A midget had a disease and the cure was on the highest shelf
If there was a quiz on midgets here’s the Midget quiz and the questions that would be on it: 1. When midgets get High on any drug, do they get high or medium? 2. Do midgets come out the closet or the cabinet 3. Are Midgets related to snow whites 7 Dwarfs? 4. Is a midget just a human without the mushroom in Mario? 5. Was this funny?
A midget walks into a bar and asks for a beer, the bartender says no. The midget asks why, the bartender says "You're a little drunk"
Why does everyone respect midgets and dwarves?
They never look down on anyone.
What do you call an epileptic midget that works at Little Caesars? Little Seizures.
What phone do midgets use?
A MICROphone
Did you hear about the midget who was beaten to death playing volleyball at a nudist colony?
pussi
what do you call the midget sea?
A pond.
The other day I started watching Game of Thrones I told my friend about it.
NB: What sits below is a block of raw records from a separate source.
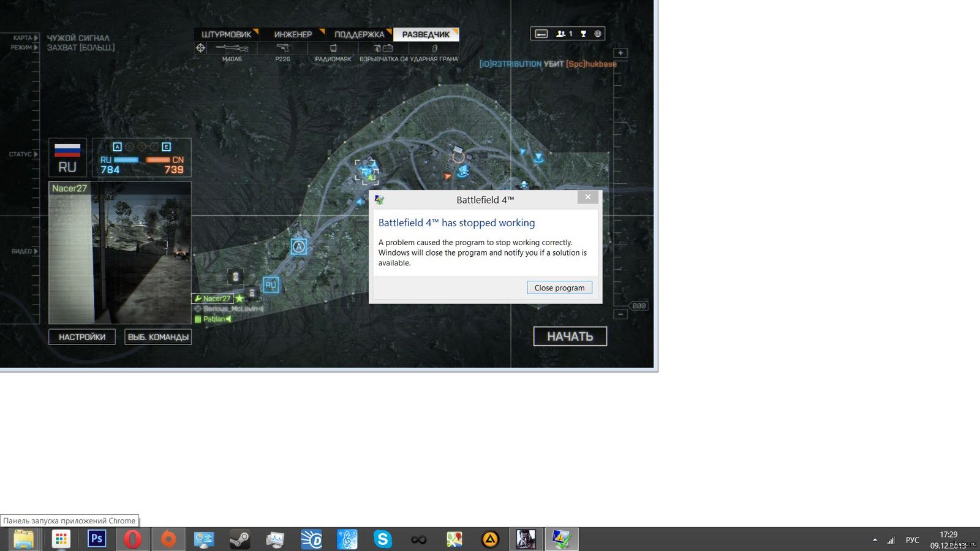980x551 pixels.
Task: Open the НАСТРОЙКИ settings
Action: tap(82, 336)
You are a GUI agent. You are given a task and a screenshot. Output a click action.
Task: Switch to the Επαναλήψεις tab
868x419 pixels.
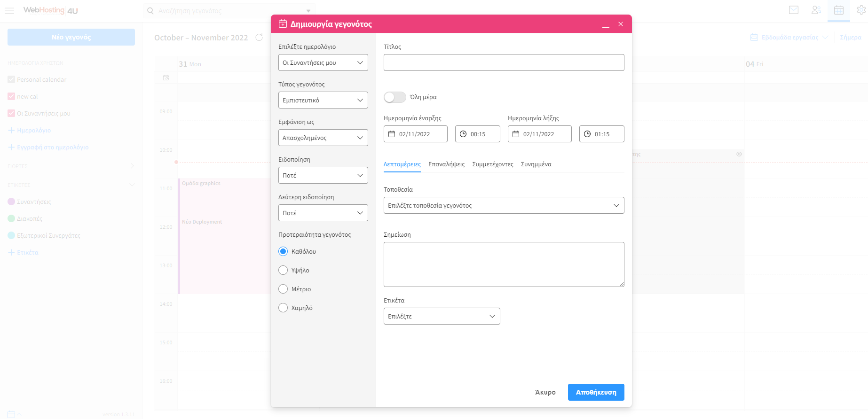click(x=446, y=164)
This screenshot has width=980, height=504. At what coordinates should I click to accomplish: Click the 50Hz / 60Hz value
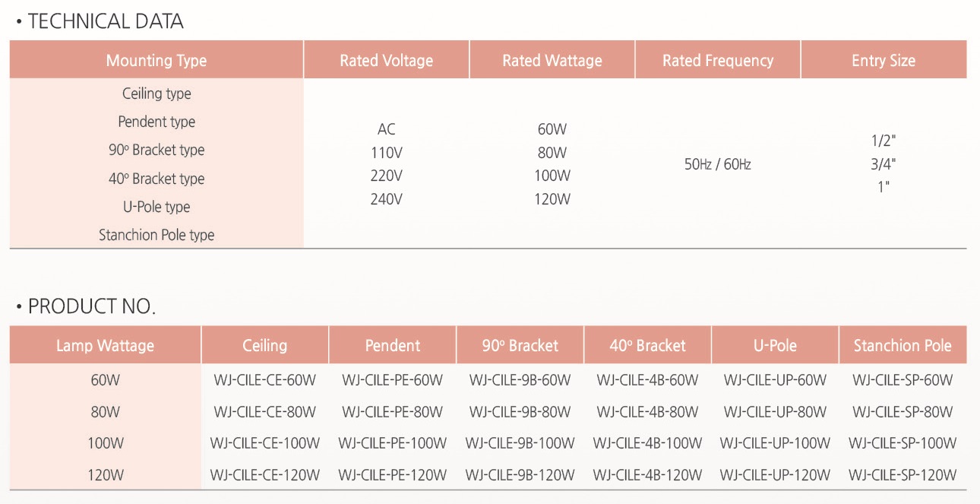pos(718,164)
Told him all about the violence, murder, decapitation, gore, sex, gay sex, midget sex, prostitution, rape, paedophilia, incest and inbreeding... And he was like: "Oh so you're still on the first episode then?"
Why do Midgets work at Tesco because every little helps
What is the one spray that can kill midgets? bug spray
black midget porn is in 911
What do you call a psychic midget who has escaped from prison? A small medium at large!
Why couldn’t the midget talk?
Because someone stepped on him
The other day I commented a dark humor joke on a post about a guy who lost his best friend. The joke was “I was so drunk last night I threw a mushroom at a midget and said ‘grow mario grow’ He commented “What the hell is wrong with you”and I said “IKR I really gotta work on my alcoholic issues.” He then replied “This is a post about my dead best friend get the fuck off my feed I don’t even know you.” And so I said “Well then get to know me, I could become your new best friend!”
This midget in my school has two moms I said did ur dad go get the milk he told me to shut up I said I don’t shut up I grow up like u should
Once there was a midget man jumping on a pothole saying 43,43,43. A kid walks up to the man and says “why are you saying 43,43,43”. The man stops and looks at him then he starts jumping again and says 43,43,43. The kid asked him again and so on. Then the man stops opens the pothole throws the kid in, closed the starts jumping in says 44,44,44!!!
What’s a kind midget’s favorite type of joke? Short and sweet.